Virüslü Maceralar ve İlk Av!
Filmin hikayesi, evet, bir adanın etrafında dönüyor. Ama bu adada işler pek de yolunda gitmiyor. İnsanlar, sanayi devrimi öncesi bir hayat sürmeye başlamışlar; avcılık ve toplayıcılık en gözde meslekler. Artık “ne iş yapıyorsun?” sorusuna “ben avcıyım” diye cevap vermek oldukça havalı! Ancak işin rengi değişiyor; bir virüs var ve bu virüs anakaradan gelenleri pek sevmiyor. Spike ve babası Jamie, ilk avlarına çıkmak için anakaraya geçiyorlar ve tabii ki virüslü kişilerin peşlerine takılması an meselesi. O an, “Yahu, bu işte bir terslik var!” diye düşünmeden edemiyorsunuz.
Spike ve Görev Zorluğu
Spike’ın macerası, aslında bizleri sıkmadan akıyor. Ama bir yerden sonra, Spike’nın yaşadığı olaylar bambaşka bir boyuta geçiyor. Adeta bir ergenin ilk randevusuna çıkması gibi; heyecan, korku, ve bir miktar panik! Film, bize “ölümü hatırla” diyen bir felsefi yaklaşım sunuyor. Ama bu yaklaşımın devamı daha da ilginç: “sevmeyi hatırla!” İşte bu noktada, Spike’ın yaşadığı anların, yaşamın gerçeklerini yansıtan birer heykel gibi olduğunu fark ediyoruz. Film, bir yandan korkutucu bir atmosfer yaratırken, diğer yandan yaşamın tadını da sunmayı başarıyor. Hani, o beyaz kafataslarının arasında kaybolmuş ruhlar gibi, bir an için yaşamın güzelliklerini hissedebiliyoruz. Korku ile hayatın iç içe geçtiği bu anlar, filmin en parlak noktalarından biri olarak öne çıkıyor.

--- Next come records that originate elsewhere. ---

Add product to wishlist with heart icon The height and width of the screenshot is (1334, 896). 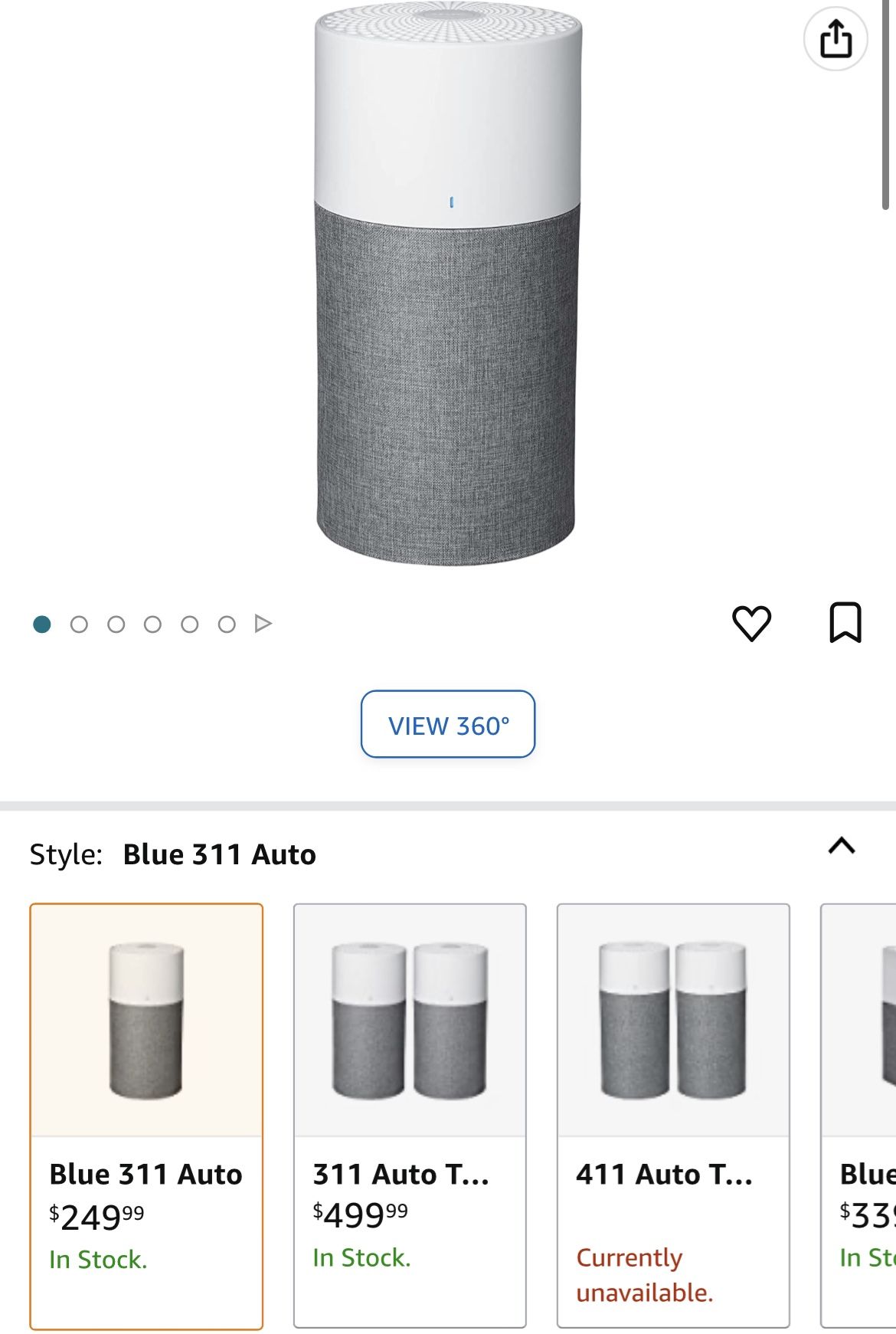click(751, 623)
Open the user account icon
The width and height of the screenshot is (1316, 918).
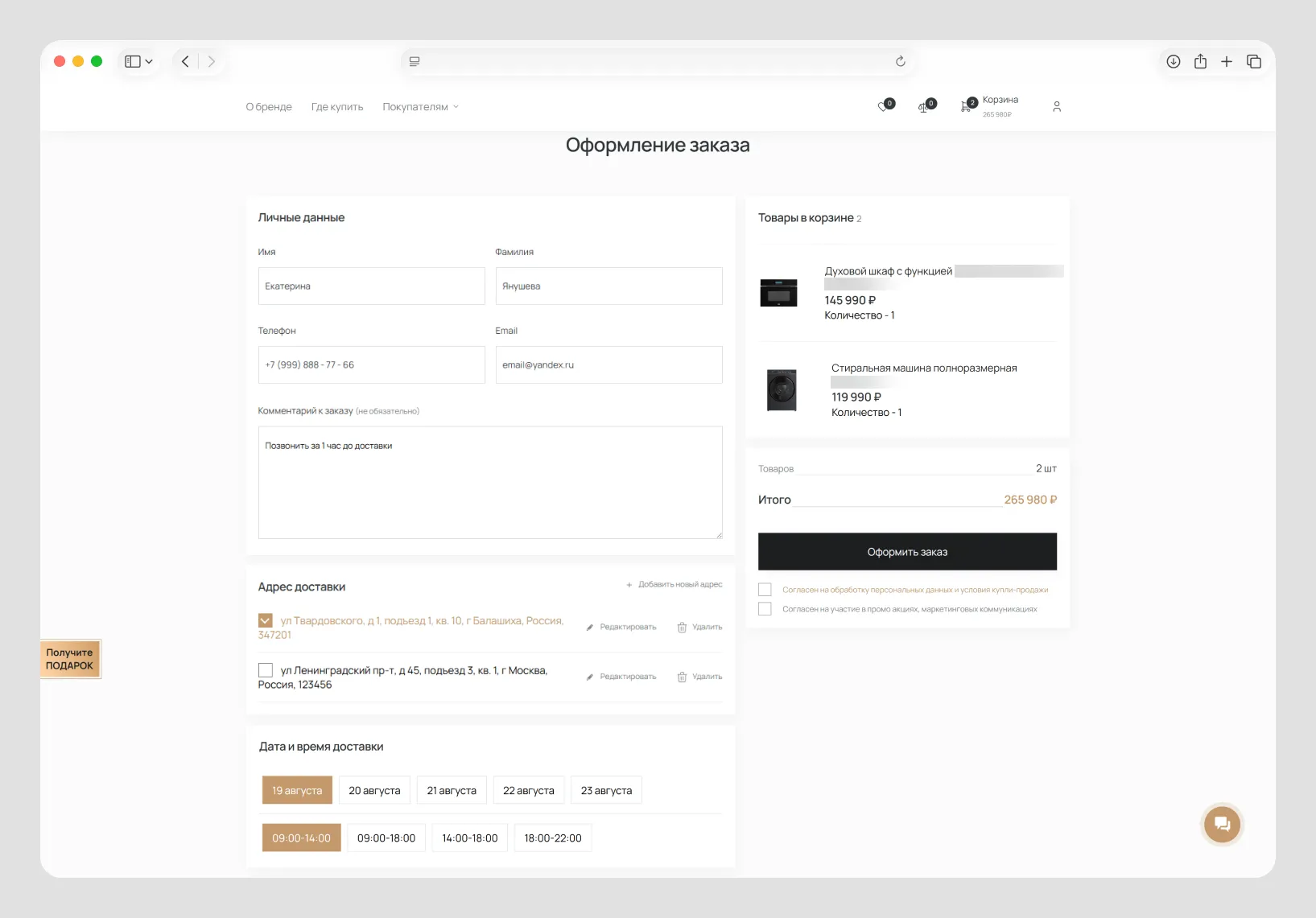[1057, 106]
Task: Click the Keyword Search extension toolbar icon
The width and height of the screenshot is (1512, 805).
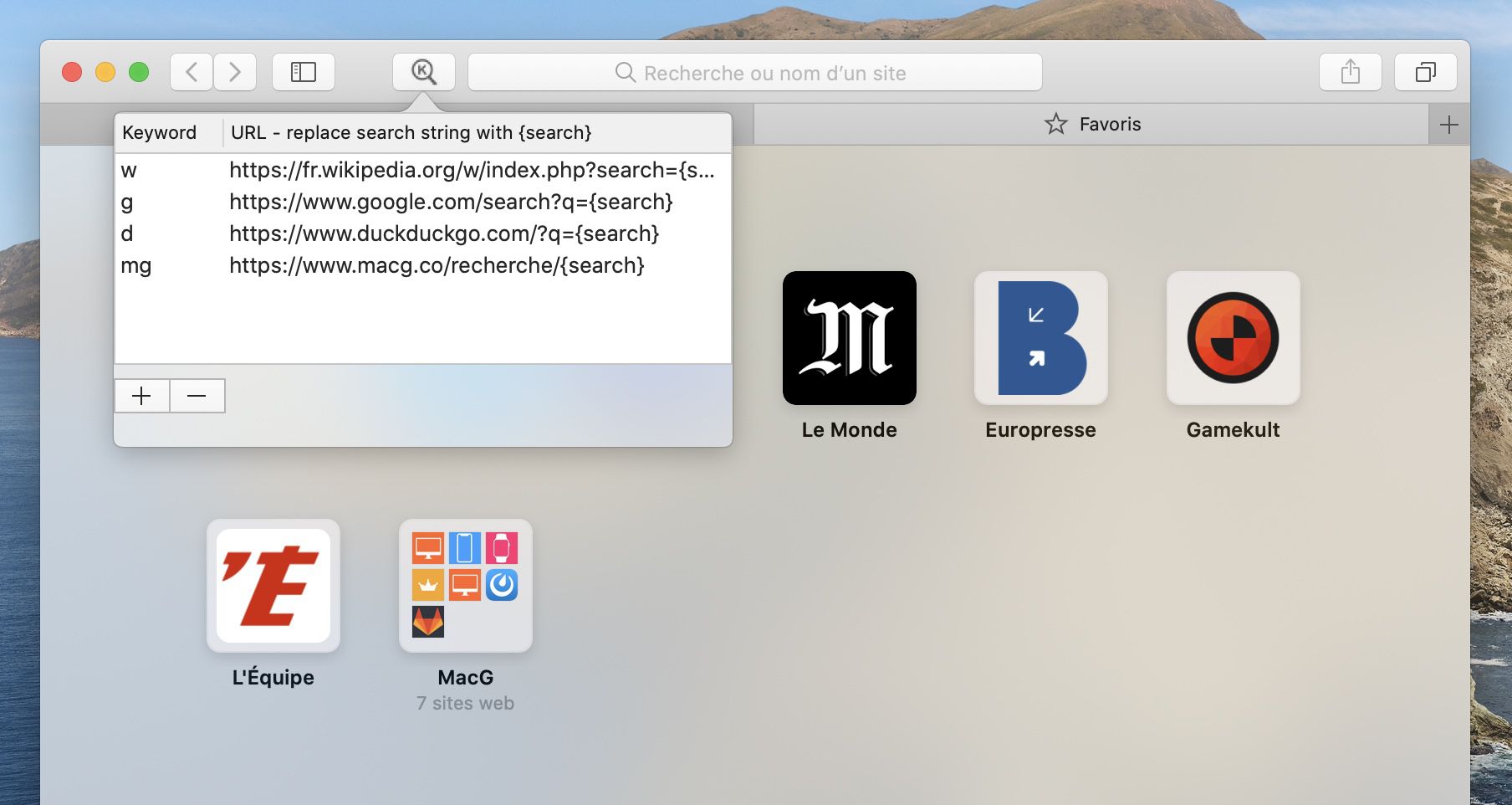Action: click(424, 72)
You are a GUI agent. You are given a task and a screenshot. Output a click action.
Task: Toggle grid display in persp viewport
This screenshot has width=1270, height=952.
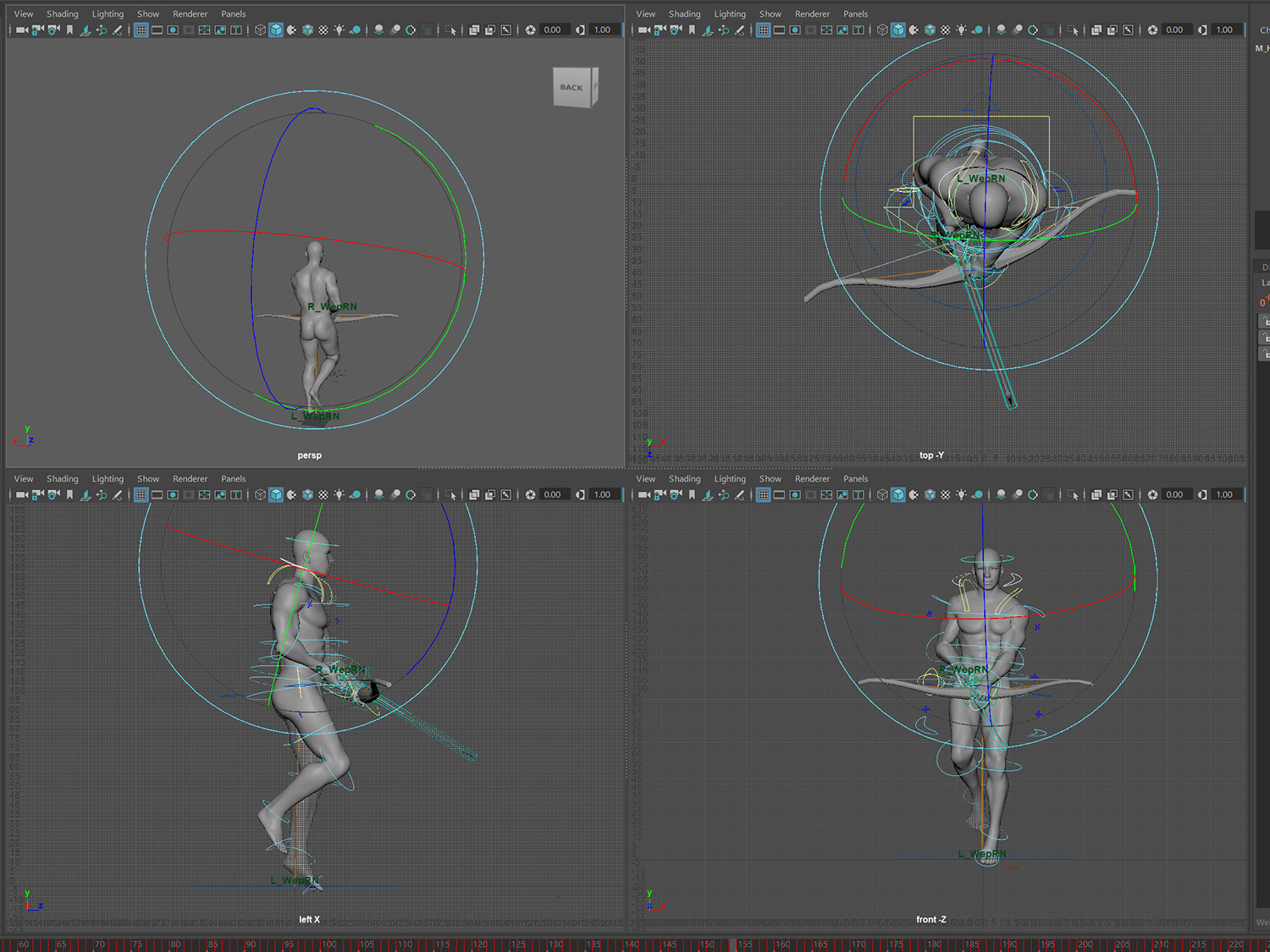click(x=141, y=30)
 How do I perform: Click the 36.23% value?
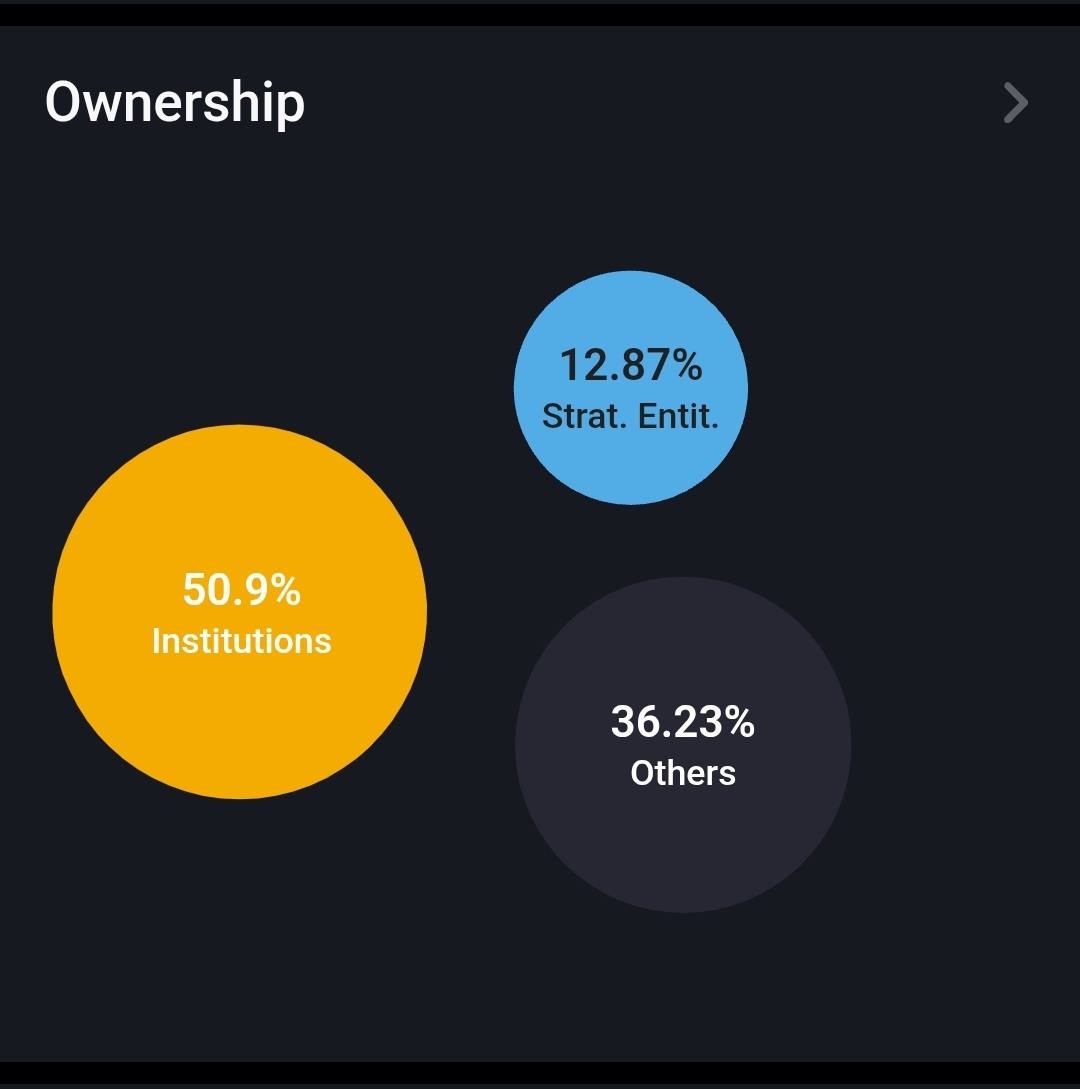pos(683,721)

Gore ve Aksiyon Dolu Anlar
Film, zombi türünden beklentileri fazlasıyla karşılıyor. Geniş açılı çekimlerle, kopan kafalar, donuk karelerle artan ok atışları ve aniden karşınıza çıkan korkutucu sahnelerle dolup taşıyor. Gore meraklıları için adeta bir ziyafet! Hatta bir noktada, “Bu kadar kan ne gerek var?” diye düşünüyor insan ama sonra “Nasılsa korku filmi, kan da olacak!” diyerek kendini ikna ediyor. Zaten bu tür filmlerin olmazsa olmazı, kan ve vahşet değil midir?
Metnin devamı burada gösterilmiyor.